The input:
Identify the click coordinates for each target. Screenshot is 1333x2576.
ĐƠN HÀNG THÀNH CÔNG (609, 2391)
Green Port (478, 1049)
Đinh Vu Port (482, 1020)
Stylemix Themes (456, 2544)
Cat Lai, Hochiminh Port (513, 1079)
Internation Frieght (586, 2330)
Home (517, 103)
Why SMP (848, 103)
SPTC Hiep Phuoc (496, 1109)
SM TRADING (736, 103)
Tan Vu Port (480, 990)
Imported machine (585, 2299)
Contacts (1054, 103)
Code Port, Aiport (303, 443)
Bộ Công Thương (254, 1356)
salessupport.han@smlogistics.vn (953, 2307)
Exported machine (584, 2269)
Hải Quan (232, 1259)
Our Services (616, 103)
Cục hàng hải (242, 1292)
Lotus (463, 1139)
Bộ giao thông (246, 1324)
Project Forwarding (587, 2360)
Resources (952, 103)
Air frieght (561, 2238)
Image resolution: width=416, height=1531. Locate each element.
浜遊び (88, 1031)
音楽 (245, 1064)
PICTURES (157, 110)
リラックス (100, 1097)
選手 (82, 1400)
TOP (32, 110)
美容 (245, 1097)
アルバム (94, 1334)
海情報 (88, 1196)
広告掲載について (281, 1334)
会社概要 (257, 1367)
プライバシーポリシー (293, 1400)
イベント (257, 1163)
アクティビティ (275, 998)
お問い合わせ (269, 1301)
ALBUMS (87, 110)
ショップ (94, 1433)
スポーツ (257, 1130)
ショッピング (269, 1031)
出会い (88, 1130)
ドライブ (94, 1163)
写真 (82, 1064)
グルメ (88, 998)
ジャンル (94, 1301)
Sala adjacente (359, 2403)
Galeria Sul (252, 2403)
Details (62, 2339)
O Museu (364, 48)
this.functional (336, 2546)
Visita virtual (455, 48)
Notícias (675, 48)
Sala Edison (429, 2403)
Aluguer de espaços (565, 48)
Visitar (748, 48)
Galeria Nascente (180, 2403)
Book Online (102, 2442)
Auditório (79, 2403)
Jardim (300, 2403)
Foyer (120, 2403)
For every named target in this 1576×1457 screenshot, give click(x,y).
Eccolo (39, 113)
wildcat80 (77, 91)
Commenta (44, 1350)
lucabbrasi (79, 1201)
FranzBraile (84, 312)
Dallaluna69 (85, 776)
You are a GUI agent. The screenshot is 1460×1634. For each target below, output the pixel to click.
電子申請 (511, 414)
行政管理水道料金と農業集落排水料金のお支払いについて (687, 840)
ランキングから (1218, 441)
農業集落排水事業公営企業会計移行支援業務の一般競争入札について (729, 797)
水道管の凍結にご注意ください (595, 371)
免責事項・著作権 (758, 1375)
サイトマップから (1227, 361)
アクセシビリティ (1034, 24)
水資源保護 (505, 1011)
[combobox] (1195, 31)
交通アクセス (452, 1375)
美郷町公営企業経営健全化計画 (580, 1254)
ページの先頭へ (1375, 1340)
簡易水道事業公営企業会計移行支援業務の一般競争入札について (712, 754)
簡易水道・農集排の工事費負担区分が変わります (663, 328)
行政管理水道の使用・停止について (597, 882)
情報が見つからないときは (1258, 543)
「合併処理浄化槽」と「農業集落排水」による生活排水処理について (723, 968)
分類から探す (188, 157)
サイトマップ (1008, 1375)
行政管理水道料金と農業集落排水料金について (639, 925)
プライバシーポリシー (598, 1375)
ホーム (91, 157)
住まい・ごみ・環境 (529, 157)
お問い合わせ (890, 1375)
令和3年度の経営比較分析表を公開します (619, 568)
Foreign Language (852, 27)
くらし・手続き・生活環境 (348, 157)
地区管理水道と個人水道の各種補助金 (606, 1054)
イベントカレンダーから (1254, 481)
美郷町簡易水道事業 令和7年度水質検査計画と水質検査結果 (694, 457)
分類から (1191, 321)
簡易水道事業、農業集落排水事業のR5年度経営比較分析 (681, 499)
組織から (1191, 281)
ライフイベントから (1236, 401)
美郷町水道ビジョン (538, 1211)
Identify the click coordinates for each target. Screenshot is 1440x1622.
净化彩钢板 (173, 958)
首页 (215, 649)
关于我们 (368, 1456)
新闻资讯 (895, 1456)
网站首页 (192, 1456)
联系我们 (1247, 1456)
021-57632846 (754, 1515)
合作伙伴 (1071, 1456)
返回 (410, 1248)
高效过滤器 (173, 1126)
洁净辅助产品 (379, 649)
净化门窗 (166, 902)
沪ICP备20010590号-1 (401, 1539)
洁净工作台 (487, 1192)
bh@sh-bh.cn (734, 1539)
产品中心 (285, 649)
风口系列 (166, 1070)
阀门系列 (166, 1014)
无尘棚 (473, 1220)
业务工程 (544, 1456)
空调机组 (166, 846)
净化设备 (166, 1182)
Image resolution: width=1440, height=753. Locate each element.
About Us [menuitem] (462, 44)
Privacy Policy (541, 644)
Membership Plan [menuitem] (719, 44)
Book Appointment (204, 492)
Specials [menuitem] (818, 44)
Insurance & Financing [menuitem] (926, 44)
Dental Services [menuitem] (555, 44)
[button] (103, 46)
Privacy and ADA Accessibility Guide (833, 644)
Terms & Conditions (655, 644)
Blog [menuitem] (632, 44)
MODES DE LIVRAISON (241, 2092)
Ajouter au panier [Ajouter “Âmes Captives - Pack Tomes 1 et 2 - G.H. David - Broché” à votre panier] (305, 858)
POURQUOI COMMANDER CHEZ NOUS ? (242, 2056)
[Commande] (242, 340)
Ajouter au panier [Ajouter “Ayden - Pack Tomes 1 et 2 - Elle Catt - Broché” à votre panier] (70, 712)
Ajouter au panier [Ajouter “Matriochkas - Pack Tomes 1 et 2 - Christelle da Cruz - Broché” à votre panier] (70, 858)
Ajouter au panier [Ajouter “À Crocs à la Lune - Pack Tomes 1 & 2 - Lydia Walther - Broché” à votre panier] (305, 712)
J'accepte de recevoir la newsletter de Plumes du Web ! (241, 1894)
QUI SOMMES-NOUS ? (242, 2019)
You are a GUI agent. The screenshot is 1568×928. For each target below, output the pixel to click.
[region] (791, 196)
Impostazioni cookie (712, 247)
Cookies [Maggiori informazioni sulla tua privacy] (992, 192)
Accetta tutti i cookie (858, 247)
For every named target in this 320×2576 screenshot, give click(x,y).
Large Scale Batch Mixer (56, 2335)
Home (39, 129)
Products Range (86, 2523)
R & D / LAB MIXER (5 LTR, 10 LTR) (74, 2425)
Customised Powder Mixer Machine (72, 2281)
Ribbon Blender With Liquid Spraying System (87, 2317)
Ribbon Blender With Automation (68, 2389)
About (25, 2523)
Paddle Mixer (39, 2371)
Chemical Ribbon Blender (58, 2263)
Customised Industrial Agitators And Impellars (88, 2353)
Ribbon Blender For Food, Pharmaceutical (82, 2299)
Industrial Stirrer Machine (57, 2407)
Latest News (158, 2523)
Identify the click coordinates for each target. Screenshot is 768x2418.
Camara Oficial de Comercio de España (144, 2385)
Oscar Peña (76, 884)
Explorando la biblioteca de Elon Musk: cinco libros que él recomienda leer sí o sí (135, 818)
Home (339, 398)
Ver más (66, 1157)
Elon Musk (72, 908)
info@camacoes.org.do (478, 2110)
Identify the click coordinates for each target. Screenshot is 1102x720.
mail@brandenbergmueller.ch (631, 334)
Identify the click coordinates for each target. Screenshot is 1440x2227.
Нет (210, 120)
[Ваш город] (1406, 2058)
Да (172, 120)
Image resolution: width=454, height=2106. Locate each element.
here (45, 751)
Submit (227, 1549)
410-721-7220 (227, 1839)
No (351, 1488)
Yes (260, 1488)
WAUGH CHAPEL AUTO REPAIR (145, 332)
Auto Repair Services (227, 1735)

Task statement: Please reproduce all of the entries above word for word, keeping every line in its original order.

Worked solution:
Identify the click coordinates for each target. Screenshot is 1333x2576.
ĐƠN HÀNG THÀNH CÔNG (609, 2391)
Green Port (478, 1049)
Đinh Vu Port (482, 1020)
Stylemix Themes (456, 2544)
Cat Lai, Hochiminh Port (513, 1079)
Internation Frieght (586, 2330)
Home (517, 103)
Why SMP (848, 103)
SPTC Hiep Phuoc (496, 1109)
SM TRADING (736, 103)
Tan Vu Port (480, 990)
Imported machine (585, 2299)
Contacts (1054, 103)
Code Port, Aiport (303, 443)
Bộ Công Thương (254, 1356)
salessupport.han@smlogistics.vn (953, 2307)
Exported machine (584, 2269)
Hải Quan (232, 1259)
Our Services (616, 103)
Cục hàng hải (242, 1292)
Lotus (463, 1139)
Bộ giao thông (246, 1324)
Project Forwarding (587, 2360)
Resources (952, 103)
Air frieght (561, 2238)
Image resolution: width=416, height=1531. Locate each element.
浜遊び (88, 1031)
音楽 (245, 1064)
PICTURES (157, 110)
リラックス (100, 1097)
選手 (82, 1400)
TOP (32, 110)
美容 (245, 1097)
アルバム (94, 1334)
海情報 (88, 1196)
広告掲載について (281, 1334)
会社概要 (257, 1367)
プライバシーポリシー (293, 1400)
イベント (257, 1163)
アクティビティ (275, 998)
お問い合わせ (269, 1301)
ALBUMS (87, 110)
ショップ (94, 1433)
スポーツ (257, 1130)
ショッピング (269, 1031)
出会い (88, 1130)
ドライブ (94, 1163)
写真 (82, 1064)
グルメ (88, 998)
ジャンル (94, 1301)
Sala adjacente (359, 2403)
Galeria Sul (252, 2403)
Details (62, 2339)
O Museu (364, 48)
this.functional (336, 2546)
Visita virtual (455, 48)
Notícias (675, 48)
Sala Edison (429, 2403)
Aluguer de espaços (565, 48)
Visitar (748, 48)
Galeria Nascente (180, 2403)
Book Online (102, 2442)
Auditório (79, 2403)
Jardim (300, 2403)
Foyer (120, 2403)
For every named target in this 1576×1457 screenshot, give click(x,y).
Eccolo (39, 113)
wildcat80 (77, 91)
Commenta (44, 1350)
lucabbrasi (79, 1201)
FranzBraile (84, 312)
Dallaluna69 (85, 776)
You are a GUI agent. The screenshot is 1460×1634. For each target below, output the pixel to click.
電子申請 (511, 414)
行政管理水道料金と農業集落排水料金のお支払いについて (687, 840)
ランキングから (1218, 441)
農業集落排水事業公営企業会計移行支援業務の一般競争入札について (729, 797)
水道管の凍結にご注意ください (595, 371)
免責事項・著作権 (758, 1375)
サイトマップから (1227, 361)
アクセシビリティ (1034, 24)
水資源保護 (505, 1011)
[combobox] (1195, 31)
交通アクセス (452, 1375)
美郷町公営企業経営健全化計画 (580, 1254)
ページの先頭へ (1375, 1340)
簡易水道事業公営企業会計移行支援業務の一般競争入札について (712, 754)
簡易水道・農集排の工事費負担区分が変わります (663, 328)
行政管理水道の使用・停止について (597, 882)
情報が見つからないときは (1258, 543)
「合併処理浄化槽」と「農業集落排水」による生活排水処理について (723, 968)
分類から探す (188, 157)
サイトマップ (1008, 1375)
行政管理水道料金と農業集落排水料金について (639, 925)
プライバシーポリシー (598, 1375)
ホーム (91, 157)
住まい・ごみ・環境 (529, 157)
お問い合わせ (890, 1375)
令和3年度の経営比較分析表を公開します (619, 568)
Foreign Language (852, 27)
くらし・手続き・生活環境 (348, 157)
地区管理水道と個人水道の各種補助金 (606, 1054)
イベントカレンダーから (1254, 481)
美郷町簡易水道事業 令和7年度水質検査計画と水質検査結果 (694, 457)
分類から (1191, 321)
簡易水道事業、農業集落排水事業のR5年度経営比較分析 (681, 499)
組織から (1191, 281)
ライフイベントから (1236, 401)
美郷町水道ビジョン (538, 1211)
Identify the click coordinates for each target. Screenshot is 1440x1622.
净化彩钢板 (173, 958)
首页 (215, 649)
关于我们 (368, 1456)
新闻资讯 (895, 1456)
网站首页 (192, 1456)
联系我们 (1247, 1456)
021-57632846 (754, 1515)
合作伙伴 (1071, 1456)
返回 (410, 1248)
高效过滤器 (173, 1126)
洁净辅助产品 (379, 649)
净化门窗 (166, 902)
沪ICP备20010590号-1 (401, 1539)
洁净工作台 (487, 1192)
bh@sh-bh.cn (734, 1539)
产品中心 (285, 649)
风口系列 (166, 1070)
阀门系列 (166, 1014)
无尘棚 (473, 1220)
业务工程 (544, 1456)
空调机组 (166, 846)
净化设备 (166, 1182)
Image resolution: width=1440, height=753. Locate each element.
About Us [menuitem] (462, 44)
Privacy Policy (541, 644)
Membership Plan [menuitem] (719, 44)
Book Appointment (204, 492)
Specials [menuitem] (818, 44)
Insurance & Financing [menuitem] (926, 44)
Dental Services [menuitem] (555, 44)
[button] (103, 46)
Privacy and ADA Accessibility Guide (833, 644)
Terms & Conditions (655, 644)
Blog [menuitem] (632, 44)
MODES DE LIVRAISON (241, 2092)
Ajouter au panier [Ajouter “Âmes Captives - Pack Tomes 1 et 2 - G.H. David - Broché” à votre panier] (305, 858)
POURQUOI COMMANDER CHEZ NOUS ? (242, 2056)
[Commande] (242, 340)
Ajouter au panier [Ajouter “Ayden - Pack Tomes 1 et 2 - Elle Catt - Broché” à votre panier] (70, 712)
Ajouter au panier [Ajouter “Matriochkas - Pack Tomes 1 et 2 - Christelle da Cruz - Broché” à votre panier] (70, 858)
Ajouter au panier [Ajouter “À Crocs à la Lune - Pack Tomes 1 & 2 - Lydia Walther - Broché” à votre panier] (305, 712)
J'accepte de recevoir la newsletter de Plumes du Web ! (241, 1894)
QUI SOMMES-NOUS ? (242, 2019)
You are a GUI agent. The screenshot is 1568×928. For each target below, output the pixel to click.
[region] (791, 196)
Impostazioni cookie (712, 247)
Cookies [Maggiori informazioni sulla tua privacy] (992, 192)
Accetta tutti i cookie (858, 247)
For every named target in this 320×2576 screenshot, give click(x,y).
Large Scale Batch Mixer (56, 2335)
Home (39, 129)
Products Range (86, 2523)
R & D / LAB MIXER (5 LTR, 10 LTR) (74, 2425)
Customised Powder Mixer Machine (72, 2281)
Ribbon Blender With Liquid Spraying System (87, 2317)
Ribbon Blender With Automation (68, 2389)
About (25, 2523)
Paddle Mixer (39, 2371)
Chemical Ribbon Blender (58, 2263)
Customised Industrial Agitators And Impellars (88, 2353)
Ribbon Blender For Food, Pharmaceutical (82, 2299)
Industrial Stirrer Machine (57, 2407)
Latest News (158, 2523)
Identify the click coordinates for each target. Screenshot is 768x2418.
Camara Oficial de Comercio de España (144, 2385)
Oscar Peña (76, 884)
Explorando la biblioteca de Elon Musk: cinco libros que él recomienda leer sí o sí (135, 818)
Home (339, 398)
Ver más (66, 1157)
Elon Musk (72, 908)
info@camacoes.org.do (478, 2110)
Identify the click coordinates for each target. Screenshot is 1102x720.
mail@brandenbergmueller.ch (631, 334)
Identify the click coordinates for each target. Screenshot is 1440x2227.
Нет (210, 120)
[Ваш город] (1406, 2058)
Да (172, 120)
Image resolution: width=454, height=2106. Locate each element.
here (45, 751)
Submit (227, 1549)
410-721-7220 (227, 1839)
No (351, 1488)
Yes (260, 1488)
WAUGH CHAPEL AUTO REPAIR (145, 332)
Auto Repair Services (227, 1735)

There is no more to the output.